Seeking to stem an “epidemic” of often fatal motor vehicle crashes caused by wrong-way drivers, the Connecticut State Bond Commission approved $20 million Friday to install new flashing beacon warning systems at 16 locations across the state.
Funding for the system was included in the more than $850 million for transportation projects, open space conservation, economic development, and other programs approved by the commission during its third meeting of the year on Friday.
According to state officials, Connecticut has experienced 11 crashes this year caused by drivers traveling the wrong way down a one-way road or highway, resulting in 20 fatalities.
“Wrong-way crashes are not new but for whatever reason, it’s almost reaching epidemic proportions,” Sen. John Fonfara, D-Hartford, said. “It’s almost weekly now that we hear about this.”
The new warning system will be installed at a limited number of locations around the state. Of Connecticut’s roughly 700 highway exit ramps, 16 will be outfitted with cameras designed to recognize wrong-way drivers and trigger flashing beacons to alert them that they heading in the wrong direction.
Transportation officials said they were not sure why the state had seen an increase in crashes related to wrong-way drivers.

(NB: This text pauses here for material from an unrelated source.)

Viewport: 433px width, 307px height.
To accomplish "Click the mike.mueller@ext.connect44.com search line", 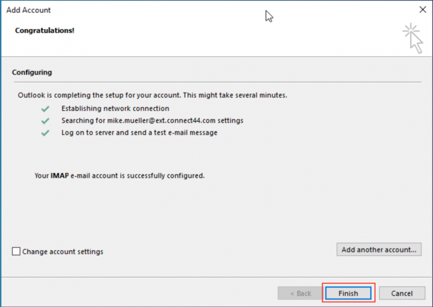I will pyautogui.click(x=152, y=121).
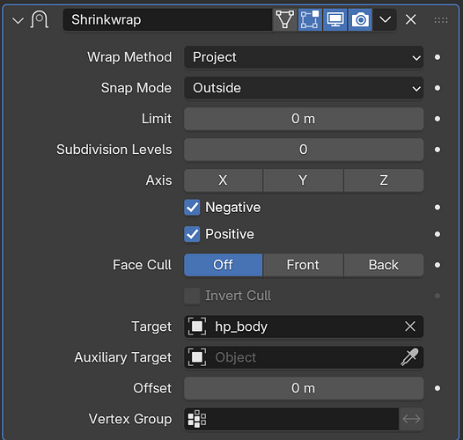Toggle the render camera icon
The height and width of the screenshot is (440, 463).
click(x=360, y=19)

Deputy Commissioner Mark Rolfe said the conditions of the state’s infrastructure had not changed in a way that might have caused the increase. In fact, the agency has already tried measures designed to deter wrong-way drivers.
“We’ve taken a number of steps: increasing signs, increasing pavement markings, putting green arrows in instead of green lights so we’re directing people where to go,” Rolfe said. “But still the crashes continue.”
Garrett Eucalitto, another deputy commissioner of the Transportation Department, said the available data suggested that alcohol impairment played a role in most of the accidents. All but one of the crashes for which information was available involved drivers who had been drinking. Some had blood-alcohol levels as high as 0.3%, he said.
“Around 80% of them had impairment of one form or another,” Eucalitto said. “The vast majority of those were alcohol. In many cases they were at .2 BAC in some cases over .3 which is a substantially high alcohol impairment.”
Some lawmakers on the bond commission asked whether Connecticut’s recent legalization of recreational cannabis had contributed to the accidents. However, Eucalitto said available toxicology reports showed that only one of the drivers had cannabis in their system but it was unclear whether it had caused impairment and was found in addition to alcohol.
Fonfara told bond commission members that a state trooper had warned him against driving in the left lane on Connecticut highways in the middle of the night.
“He said that it’s well known among troopers not to drive in the left lane past midnight because wrong-way drivers think they’re in the slow lane when in fact they’re in the fast lane. So if troopers know this, it’s important that maybe everyone know.”
During a press conference following the meeting, Gov. Ned Lamont said he was alarmed by the number of wrong-way crashes but did not believe that lax enforcement by state police had contributed to the problem.
“I’ve just got to say that it’s shocking,” Lamont said. “You heard the descriptions in there. How this wrong-way driving is accelerating.”
“During the worst of COVID, [there was] a lot less driving and a lot less stops for reasons I think you can understand,” Lamont said of traffic enforcement. “But over the last year we’ve got the state police, they’re … making the stops, they’re patrolling. Especially on Memorial Day, July 4th, those big weekends, I think you’ll find there were plenty of infractions and plenty of stops.”
Fonfara told bond commission members that a state trooper had warned him against driving in the left lane on Connecticut highways in the middle of the night.
“[H]e said that it’s well known among troopers not to drive in the left lane past midnight because wrong-way drivers think they’re in the slow lane when in fact they’re in the fast lane,” Fonfara said. “So if troopers know this, it’s important that maybe everyone know.”
“We all know that when we get in a vehicle there is the chance of something untoward happening but I don’t think many of us think there’s going to be another vehicle coming the other way,” Fonfara said.